State/province : These are recognized using Perl compatible regular expressions. These regexs are currently in the parseaddress-api.c but could get moved into includes in the future for easier maintenance.

Address Standardizer Types

stdaddr

A composite type that consists of the elements of an address. This is the return type for standardize_address function.

Description

A composite type that consists of elements of an address. This is the return type for standardize_address function. Some descriptions for elements are borrowed from PAGC Postal Attributes.

The token numbers denote the output reference number in the rulestab.

building : is text (token number 0): Refers to building number or name. Unparsed building identifiers and types. Generally blank for most addresses.

house_num : is a text (token number 1): This is the street number on a street. Example 75 in 75 State Street.

predir : is text (token number 2): STREET NAME PRE-DIRECTIONAL such as North, South, East, West etc.

qual : is text (token number 3): STREET NAME PRE-MODIFIER Example OLD in 3715 OLD HIGHWAY 99.

pretype : is text (token number 4): STREET PREFIX TYPE

name : is text (token number 5): STREET NAME

suftype : is text (token number 6): STREET POST TYPE e.g. St, Ave, Cir. A street type following the root street name. Example STREET in 75 State Street.

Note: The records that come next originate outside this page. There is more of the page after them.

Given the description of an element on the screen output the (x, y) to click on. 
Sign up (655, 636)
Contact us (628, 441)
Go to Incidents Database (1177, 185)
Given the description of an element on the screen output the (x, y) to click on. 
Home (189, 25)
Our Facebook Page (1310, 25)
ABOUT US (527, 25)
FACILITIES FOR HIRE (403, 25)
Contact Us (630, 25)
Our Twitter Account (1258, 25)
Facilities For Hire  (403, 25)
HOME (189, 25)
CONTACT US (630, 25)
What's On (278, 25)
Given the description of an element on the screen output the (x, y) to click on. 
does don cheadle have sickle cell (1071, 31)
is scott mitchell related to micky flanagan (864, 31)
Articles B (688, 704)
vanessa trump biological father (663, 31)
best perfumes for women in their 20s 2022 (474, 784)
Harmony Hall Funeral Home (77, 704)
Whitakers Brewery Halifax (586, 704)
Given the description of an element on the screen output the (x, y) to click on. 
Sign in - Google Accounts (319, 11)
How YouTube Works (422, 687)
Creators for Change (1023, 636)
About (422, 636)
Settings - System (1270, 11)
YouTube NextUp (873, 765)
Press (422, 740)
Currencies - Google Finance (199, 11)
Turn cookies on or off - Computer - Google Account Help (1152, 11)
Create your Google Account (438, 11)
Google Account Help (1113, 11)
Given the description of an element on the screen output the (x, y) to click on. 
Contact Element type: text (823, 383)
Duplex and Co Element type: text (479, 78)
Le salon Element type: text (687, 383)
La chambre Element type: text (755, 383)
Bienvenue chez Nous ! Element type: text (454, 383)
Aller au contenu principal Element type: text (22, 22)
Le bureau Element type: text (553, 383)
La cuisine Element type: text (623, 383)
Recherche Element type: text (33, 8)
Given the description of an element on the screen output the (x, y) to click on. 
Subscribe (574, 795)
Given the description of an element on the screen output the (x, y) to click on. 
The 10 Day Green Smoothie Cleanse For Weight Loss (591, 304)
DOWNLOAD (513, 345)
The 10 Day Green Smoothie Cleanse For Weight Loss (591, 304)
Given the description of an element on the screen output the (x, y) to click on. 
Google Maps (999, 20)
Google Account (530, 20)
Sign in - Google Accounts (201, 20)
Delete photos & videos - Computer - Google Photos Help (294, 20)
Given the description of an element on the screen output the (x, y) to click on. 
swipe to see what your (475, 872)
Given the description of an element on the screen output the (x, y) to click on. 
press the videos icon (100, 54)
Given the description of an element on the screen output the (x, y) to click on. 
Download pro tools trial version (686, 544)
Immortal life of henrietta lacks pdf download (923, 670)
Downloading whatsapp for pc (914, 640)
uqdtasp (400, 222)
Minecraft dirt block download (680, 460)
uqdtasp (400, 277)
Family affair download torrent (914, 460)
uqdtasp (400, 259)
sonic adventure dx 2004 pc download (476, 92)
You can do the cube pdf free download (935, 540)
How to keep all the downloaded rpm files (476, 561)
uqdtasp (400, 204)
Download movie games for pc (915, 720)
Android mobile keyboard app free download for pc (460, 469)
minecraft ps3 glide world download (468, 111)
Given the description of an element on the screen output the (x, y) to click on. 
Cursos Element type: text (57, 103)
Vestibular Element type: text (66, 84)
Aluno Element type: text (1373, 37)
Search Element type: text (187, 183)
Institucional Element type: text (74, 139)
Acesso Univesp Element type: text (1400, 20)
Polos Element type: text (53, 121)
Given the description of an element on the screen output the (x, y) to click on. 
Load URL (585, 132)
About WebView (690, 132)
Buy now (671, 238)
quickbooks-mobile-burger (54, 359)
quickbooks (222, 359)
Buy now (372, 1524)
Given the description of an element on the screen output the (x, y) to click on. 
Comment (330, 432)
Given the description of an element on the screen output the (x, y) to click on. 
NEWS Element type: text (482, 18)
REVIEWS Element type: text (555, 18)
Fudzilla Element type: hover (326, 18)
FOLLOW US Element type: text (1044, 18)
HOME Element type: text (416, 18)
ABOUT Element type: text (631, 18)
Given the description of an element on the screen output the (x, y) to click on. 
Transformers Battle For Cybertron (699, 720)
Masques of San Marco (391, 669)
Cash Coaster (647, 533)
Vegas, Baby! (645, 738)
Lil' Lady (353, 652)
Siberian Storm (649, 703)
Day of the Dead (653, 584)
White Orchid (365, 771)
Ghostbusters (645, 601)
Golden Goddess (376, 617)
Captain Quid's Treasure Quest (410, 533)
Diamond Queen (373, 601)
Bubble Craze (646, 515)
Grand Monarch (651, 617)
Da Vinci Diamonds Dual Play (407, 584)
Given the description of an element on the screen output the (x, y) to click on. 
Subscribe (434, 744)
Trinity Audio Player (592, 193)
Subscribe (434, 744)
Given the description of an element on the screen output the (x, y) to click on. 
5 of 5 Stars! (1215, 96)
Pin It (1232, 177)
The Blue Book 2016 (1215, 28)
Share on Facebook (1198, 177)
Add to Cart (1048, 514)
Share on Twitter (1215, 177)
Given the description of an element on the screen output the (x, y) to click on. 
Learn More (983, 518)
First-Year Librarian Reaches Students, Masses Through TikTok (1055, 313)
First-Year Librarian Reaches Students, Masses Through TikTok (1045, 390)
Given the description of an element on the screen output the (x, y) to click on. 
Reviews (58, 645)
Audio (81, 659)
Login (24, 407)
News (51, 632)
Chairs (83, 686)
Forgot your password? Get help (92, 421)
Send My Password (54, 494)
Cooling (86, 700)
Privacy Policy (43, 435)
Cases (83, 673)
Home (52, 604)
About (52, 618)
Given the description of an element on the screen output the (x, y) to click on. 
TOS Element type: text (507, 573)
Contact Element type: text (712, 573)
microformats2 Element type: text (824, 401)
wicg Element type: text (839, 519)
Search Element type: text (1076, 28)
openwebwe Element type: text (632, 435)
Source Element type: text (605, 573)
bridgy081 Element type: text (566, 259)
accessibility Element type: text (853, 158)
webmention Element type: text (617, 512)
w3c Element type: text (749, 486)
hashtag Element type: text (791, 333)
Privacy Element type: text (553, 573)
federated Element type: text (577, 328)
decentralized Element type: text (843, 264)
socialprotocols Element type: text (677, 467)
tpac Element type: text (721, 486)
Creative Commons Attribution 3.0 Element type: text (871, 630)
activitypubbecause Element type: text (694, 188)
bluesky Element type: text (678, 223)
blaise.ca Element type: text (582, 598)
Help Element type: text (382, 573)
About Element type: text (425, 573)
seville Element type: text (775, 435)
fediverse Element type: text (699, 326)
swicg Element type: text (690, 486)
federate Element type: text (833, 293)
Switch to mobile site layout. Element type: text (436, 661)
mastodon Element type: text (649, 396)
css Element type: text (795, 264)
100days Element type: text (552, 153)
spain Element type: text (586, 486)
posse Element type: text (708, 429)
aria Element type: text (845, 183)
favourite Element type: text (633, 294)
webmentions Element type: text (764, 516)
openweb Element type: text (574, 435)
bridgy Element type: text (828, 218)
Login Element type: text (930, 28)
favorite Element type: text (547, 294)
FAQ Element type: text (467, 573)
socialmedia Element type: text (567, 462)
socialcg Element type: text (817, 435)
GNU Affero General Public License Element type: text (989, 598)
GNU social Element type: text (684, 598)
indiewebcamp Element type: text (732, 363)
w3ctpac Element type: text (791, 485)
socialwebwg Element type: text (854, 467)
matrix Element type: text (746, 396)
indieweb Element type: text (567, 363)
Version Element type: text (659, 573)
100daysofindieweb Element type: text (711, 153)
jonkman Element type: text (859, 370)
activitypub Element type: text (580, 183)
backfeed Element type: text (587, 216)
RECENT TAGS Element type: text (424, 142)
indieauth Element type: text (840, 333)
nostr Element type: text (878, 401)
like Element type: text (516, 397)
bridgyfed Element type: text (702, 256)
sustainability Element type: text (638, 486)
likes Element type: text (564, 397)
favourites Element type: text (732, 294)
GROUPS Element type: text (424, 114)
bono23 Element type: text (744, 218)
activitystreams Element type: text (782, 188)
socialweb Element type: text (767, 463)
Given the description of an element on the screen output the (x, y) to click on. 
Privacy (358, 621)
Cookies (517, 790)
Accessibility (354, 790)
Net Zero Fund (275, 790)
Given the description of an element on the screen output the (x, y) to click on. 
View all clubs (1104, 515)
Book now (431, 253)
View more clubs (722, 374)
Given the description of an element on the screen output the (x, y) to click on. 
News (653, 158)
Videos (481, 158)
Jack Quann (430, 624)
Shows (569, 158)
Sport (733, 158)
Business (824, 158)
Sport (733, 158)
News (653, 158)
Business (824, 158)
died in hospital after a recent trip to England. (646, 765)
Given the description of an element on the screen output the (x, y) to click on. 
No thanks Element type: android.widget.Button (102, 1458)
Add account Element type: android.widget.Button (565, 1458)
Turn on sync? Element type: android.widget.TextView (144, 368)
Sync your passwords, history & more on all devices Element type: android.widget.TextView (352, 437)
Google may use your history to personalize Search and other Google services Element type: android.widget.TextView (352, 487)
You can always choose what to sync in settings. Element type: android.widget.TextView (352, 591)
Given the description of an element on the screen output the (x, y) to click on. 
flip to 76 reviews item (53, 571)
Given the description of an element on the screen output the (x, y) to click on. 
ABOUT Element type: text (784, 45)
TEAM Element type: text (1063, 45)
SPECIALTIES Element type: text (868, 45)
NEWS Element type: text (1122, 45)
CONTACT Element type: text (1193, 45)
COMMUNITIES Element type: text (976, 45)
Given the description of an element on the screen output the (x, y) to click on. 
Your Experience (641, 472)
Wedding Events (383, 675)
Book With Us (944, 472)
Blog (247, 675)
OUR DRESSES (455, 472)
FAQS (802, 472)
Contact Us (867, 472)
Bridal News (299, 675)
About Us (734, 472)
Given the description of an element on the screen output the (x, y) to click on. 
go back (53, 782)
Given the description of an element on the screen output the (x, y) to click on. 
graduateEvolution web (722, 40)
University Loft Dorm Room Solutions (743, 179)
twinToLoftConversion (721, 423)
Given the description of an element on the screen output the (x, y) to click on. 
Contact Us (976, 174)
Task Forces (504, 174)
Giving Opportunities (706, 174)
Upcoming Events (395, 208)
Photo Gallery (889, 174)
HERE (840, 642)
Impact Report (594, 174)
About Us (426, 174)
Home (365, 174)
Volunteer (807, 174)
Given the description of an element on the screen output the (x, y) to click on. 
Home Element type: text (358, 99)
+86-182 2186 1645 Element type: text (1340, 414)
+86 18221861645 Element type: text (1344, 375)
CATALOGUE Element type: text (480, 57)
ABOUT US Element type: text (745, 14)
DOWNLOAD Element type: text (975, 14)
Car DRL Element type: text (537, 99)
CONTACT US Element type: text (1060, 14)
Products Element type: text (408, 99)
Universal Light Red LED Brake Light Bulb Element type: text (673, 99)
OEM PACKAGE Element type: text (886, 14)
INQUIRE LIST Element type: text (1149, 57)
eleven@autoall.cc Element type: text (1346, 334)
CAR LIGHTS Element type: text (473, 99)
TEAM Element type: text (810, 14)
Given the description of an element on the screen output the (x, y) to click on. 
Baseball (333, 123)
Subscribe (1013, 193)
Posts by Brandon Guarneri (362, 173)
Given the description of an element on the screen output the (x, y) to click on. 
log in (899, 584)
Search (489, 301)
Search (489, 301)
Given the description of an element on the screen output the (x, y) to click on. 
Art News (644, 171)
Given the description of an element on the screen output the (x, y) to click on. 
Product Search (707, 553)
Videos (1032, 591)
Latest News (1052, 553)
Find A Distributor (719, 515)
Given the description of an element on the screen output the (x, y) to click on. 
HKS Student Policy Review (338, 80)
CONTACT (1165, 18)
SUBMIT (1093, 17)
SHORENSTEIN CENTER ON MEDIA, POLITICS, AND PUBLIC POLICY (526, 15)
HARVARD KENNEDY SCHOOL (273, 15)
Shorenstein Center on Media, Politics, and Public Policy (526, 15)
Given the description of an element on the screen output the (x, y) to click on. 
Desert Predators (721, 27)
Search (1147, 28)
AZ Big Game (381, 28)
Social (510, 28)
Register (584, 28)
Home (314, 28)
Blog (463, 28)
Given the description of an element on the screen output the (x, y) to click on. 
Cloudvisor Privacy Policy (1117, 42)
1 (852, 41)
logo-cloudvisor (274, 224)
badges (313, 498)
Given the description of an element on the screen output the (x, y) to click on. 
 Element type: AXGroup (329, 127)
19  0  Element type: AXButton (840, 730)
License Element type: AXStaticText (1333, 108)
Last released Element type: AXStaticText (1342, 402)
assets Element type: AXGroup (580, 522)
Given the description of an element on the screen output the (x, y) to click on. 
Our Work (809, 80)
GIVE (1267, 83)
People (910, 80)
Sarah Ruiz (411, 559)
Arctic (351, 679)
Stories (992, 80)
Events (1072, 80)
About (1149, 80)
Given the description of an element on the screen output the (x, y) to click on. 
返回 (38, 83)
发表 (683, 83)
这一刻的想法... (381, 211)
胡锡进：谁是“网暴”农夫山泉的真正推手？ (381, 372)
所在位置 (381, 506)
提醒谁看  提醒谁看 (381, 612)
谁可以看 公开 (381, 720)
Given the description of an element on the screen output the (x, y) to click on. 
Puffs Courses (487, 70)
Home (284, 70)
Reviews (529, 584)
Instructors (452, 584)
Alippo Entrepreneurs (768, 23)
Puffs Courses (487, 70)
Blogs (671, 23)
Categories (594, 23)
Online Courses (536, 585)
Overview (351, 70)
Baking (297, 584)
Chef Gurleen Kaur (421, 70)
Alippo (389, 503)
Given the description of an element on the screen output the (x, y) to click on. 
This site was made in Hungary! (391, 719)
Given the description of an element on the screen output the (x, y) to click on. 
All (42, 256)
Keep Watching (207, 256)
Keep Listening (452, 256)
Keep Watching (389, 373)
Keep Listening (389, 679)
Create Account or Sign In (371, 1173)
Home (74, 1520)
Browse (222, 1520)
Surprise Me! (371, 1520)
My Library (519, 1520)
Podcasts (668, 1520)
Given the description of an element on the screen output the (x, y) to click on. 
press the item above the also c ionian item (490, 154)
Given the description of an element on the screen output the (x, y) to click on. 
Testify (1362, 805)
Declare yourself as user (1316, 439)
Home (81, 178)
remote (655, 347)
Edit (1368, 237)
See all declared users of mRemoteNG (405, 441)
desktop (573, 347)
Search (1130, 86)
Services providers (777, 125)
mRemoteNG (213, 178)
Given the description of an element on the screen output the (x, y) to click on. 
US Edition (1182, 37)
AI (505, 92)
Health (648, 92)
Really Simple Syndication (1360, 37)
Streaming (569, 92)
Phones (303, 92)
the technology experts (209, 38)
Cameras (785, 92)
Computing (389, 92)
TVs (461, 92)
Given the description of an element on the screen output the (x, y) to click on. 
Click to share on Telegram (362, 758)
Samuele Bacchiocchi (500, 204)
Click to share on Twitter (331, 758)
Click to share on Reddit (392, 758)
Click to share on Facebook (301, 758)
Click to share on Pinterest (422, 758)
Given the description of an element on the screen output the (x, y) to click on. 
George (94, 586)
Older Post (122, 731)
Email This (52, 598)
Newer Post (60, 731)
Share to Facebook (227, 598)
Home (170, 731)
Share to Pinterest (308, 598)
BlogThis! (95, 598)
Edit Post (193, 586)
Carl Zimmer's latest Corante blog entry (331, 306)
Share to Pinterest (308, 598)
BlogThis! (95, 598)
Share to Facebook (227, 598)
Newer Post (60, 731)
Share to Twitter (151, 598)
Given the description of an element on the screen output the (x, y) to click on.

sufdir : is text (token number 7): STREET POST-DIRECTIONAL A directional modifier that follows the street name.. Example WEST in 3715 TENTH AVENUE WEST.

ruralroute : is text (token number 8): RURAL ROUTE . Example 7 in RR 7.

extra : is text: Extra information like Floor number.

city : is text (token number 10): Example Boston.

state : is text (token number 11): Example MASSACHUSETTS

country : is text (token number 12): Example USA

postcode : is text POSTAL CODE (ZIP CODE) (token number 13): Example 02109

box : is text POSTAL BOX NUMBER (token number 14 and 15): Example 02109

unit : is text Apartment number or Suite Number (token number 17): Example 3B in APT 3B.

Address Standardizer Tables

rules table

The rules table contains a set of rules that maps address input sequence tokens to standardized output sequence. A rule is defined as a set of input tokens followed by -1 (terminator) followed by set of output tokens followed by -1 followed by number denoting kind of rule followed by ranking of rule.

Description

A rules table must have at least the following columns, though you are allowed to add more for your own uses.

id : Primary key of table

rule : text field denoting the rule. Details at PAGC Address Standardizer Rule records.

A rule consists of a set of non-negative integers representing input tokens, terminated by a -1, followed by an equal number of non-negative integers representing postal attributes, terminated by a -1, followed by an integer representing a rule type, followed by an integer representing the rank of the rule. The rules are ranked from 0 (lowest) to 17 (highest).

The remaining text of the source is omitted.